Write the listing out again, exactly as it appears.
*** Opening of Data for processing ***
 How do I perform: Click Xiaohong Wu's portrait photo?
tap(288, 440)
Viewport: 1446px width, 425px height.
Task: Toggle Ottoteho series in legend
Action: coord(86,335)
*** Close of Data for processing ***
Solution to the exercise:
 How do I perform: Click Xiaohong Wu's portrait photo?
tap(288, 440)
Viewport: 1446px width, 425px height.
Task: Toggle Ottoteho series in legend
Action: coord(86,335)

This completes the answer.